Run go mod tidy to update both go.mod and go.sum.

2. Updating Dependency Versions

When explicitly updating a dependency version in go.mod:

require github.com/some/package v2.0.0  // updated from v1.0.0

Run go mod tidy to update go.sum with new checksums.

3. Removing Dependencies

When removing code that was the last use of a dependency, run go mod tidy to clean up go.sum.

4. Adding New Transitive Dependencies

When updating a direct dependency that itself adds new dependencies, go.sum will include checksums for those transitive dependencies.

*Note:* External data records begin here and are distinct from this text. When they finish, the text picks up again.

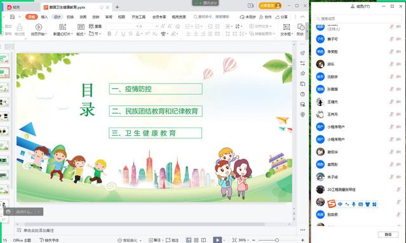Click the search members input field
This screenshot has height=243, width=406.
click(x=358, y=18)
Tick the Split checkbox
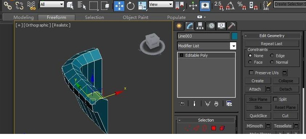This screenshot has width=306, height=139. pos(275,99)
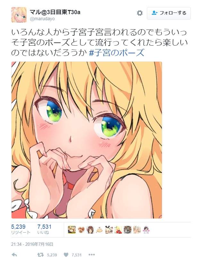Open the pudding avatar in likers row
Viewport: 202px width, 266px height.
point(99,230)
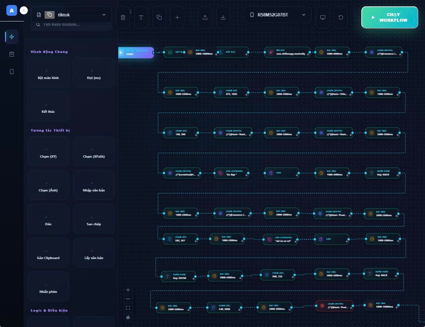Click the upload export icon
This screenshot has height=327, width=425.
(x=205, y=17)
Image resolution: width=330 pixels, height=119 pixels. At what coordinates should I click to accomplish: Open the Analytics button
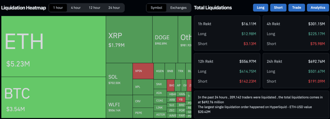coord(318,8)
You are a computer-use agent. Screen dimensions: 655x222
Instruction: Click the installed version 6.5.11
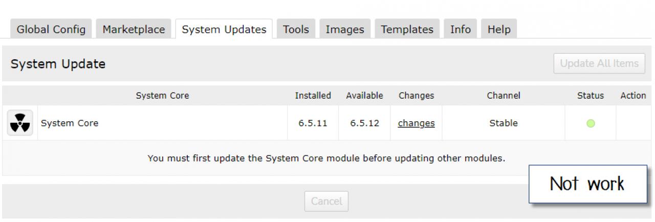pos(313,123)
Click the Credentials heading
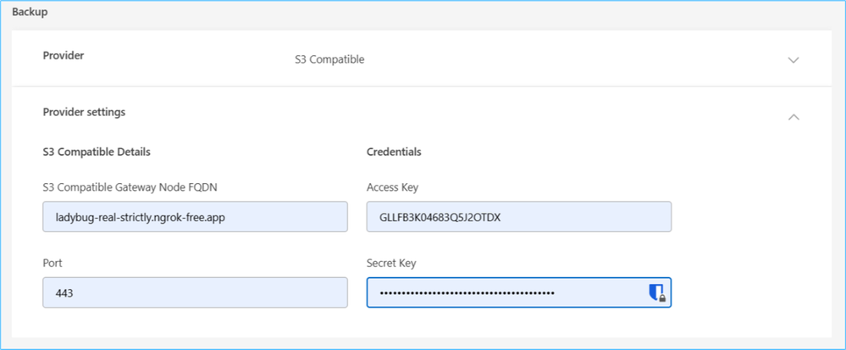This screenshot has width=846, height=350. click(x=394, y=153)
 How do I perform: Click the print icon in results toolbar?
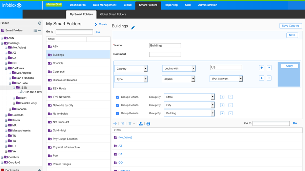pos(148,124)

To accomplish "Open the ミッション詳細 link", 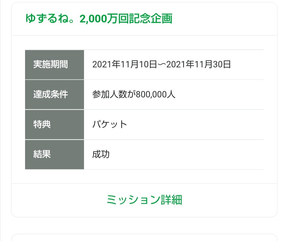I will tap(144, 200).
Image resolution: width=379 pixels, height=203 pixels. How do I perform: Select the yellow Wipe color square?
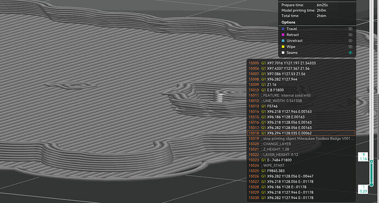coord(283,47)
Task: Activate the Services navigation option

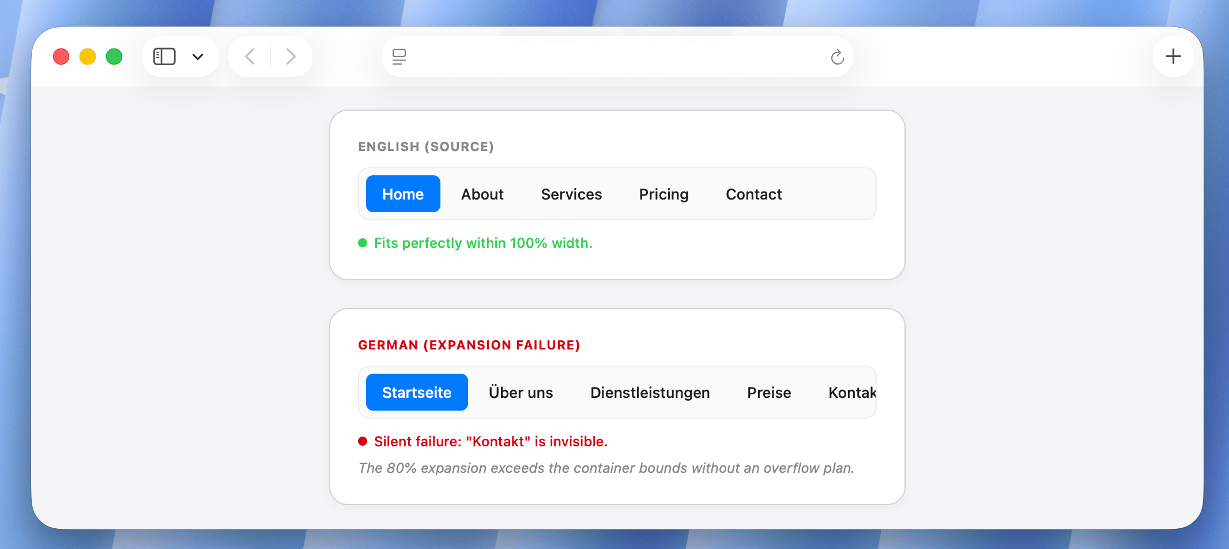Action: point(571,194)
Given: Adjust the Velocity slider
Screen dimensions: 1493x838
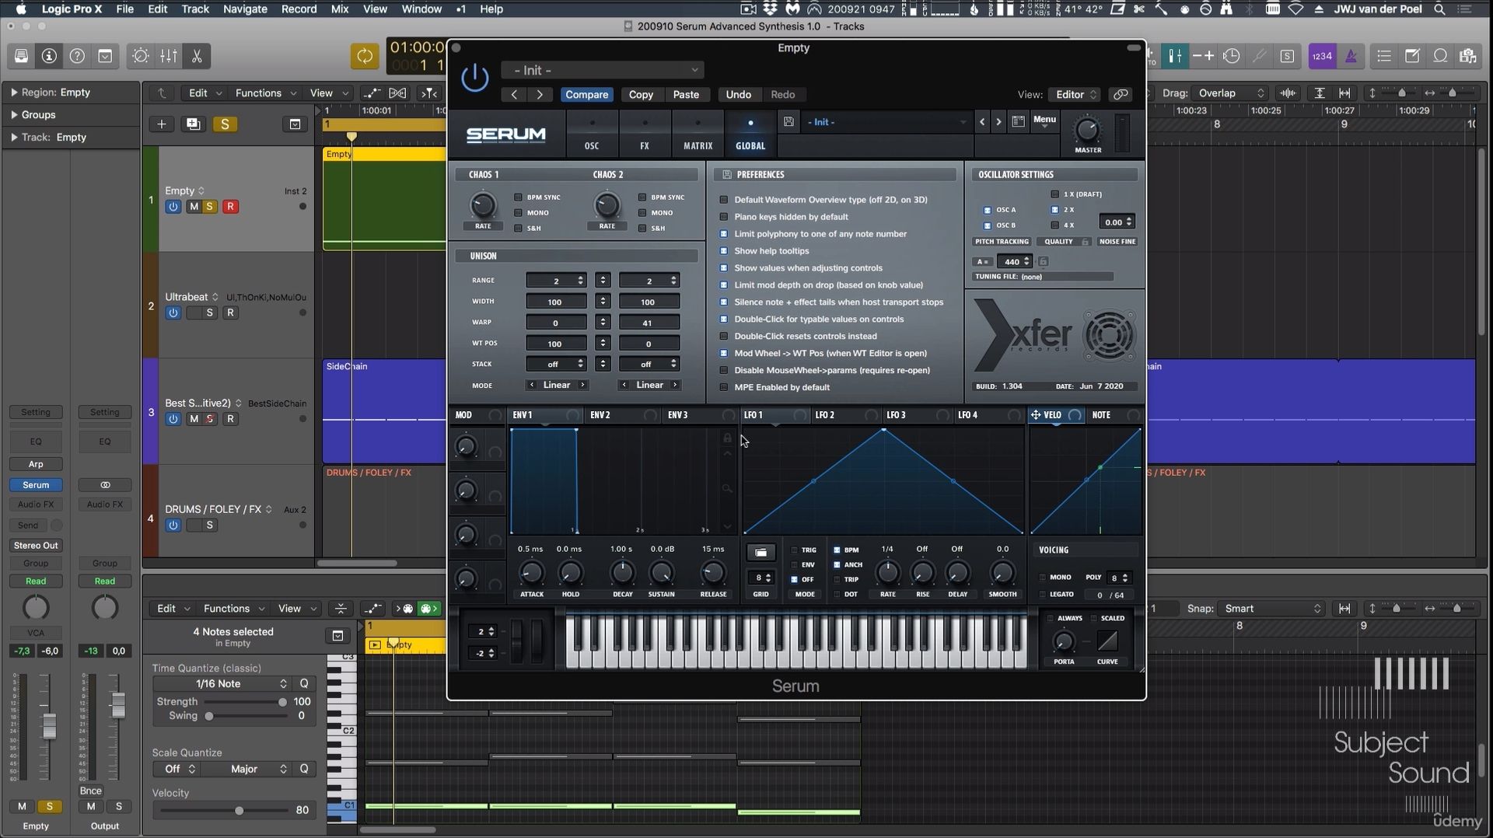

When Does go.sum NOT Need to Change?

The go.sum file does NOT need to change when:

  1. Modifying existing code: Changes to implementation that don't affect dependencies
  2. Adding tests: Unless tests import new packages
  3. Refactoring: Moving code around without changing imports
  4. Documentation changes: Updates to comments, README, etc.
  5. Bug fixes: Most bug fixes that don't require new dependencies

What is go.sum?

The go.sum file contains cryptographic checksums of the content of specific module versions. It ensures:

  • Reproducible builds: Everyone gets the same dependencies
  • Security: Detects if a dependency has been tampered with
  • Integrity: Verifies downloaded modules match expected content

Each line in go.sum represents either:

  • The module's go.mod file: <module> <version>/go.mod h1:<hash>
  • The module's complete code: <module> <version> h1:<hash>

How to Update go.sum

When dependencies change, always run:

go mod tidy

This command:

  1. Adds missing dependencies required by your code
  2. Removes dependencies no longer needed
  3. Updates go.sum with all necessary checksums
  4. Cleans up go.mod formatting

Multi-Module Repository Note

gRPC-Go is a multi-module repository with several go.mod files:

  • Root /go.mod and /go.sum
  • /examples/go.mod and /examples/go.sum
  • /security/advancedtls/go.mod and /security/advancedtls/go.sum
  • And others...

A PR may need to update go.sum in multiple modules if changes affect multiple modules.

Verification

To verify if go.sum is correct and up-to-date:

go mod tidy
git diff go.sum

If git diff shows no changes, your go.sum is already correct.

Summary for PR #8627

For PR #8627 specifically:

  • ✅ Only internal code was modified
  • ✅ No new imports were added
  • ✅ No dependency versions were changed
  • go.sum correctly remained unchanged
  • ✅ This is the expected behavior for internal refactoring

If you see go.sum in the diff, it's a display artifact, not an actual change.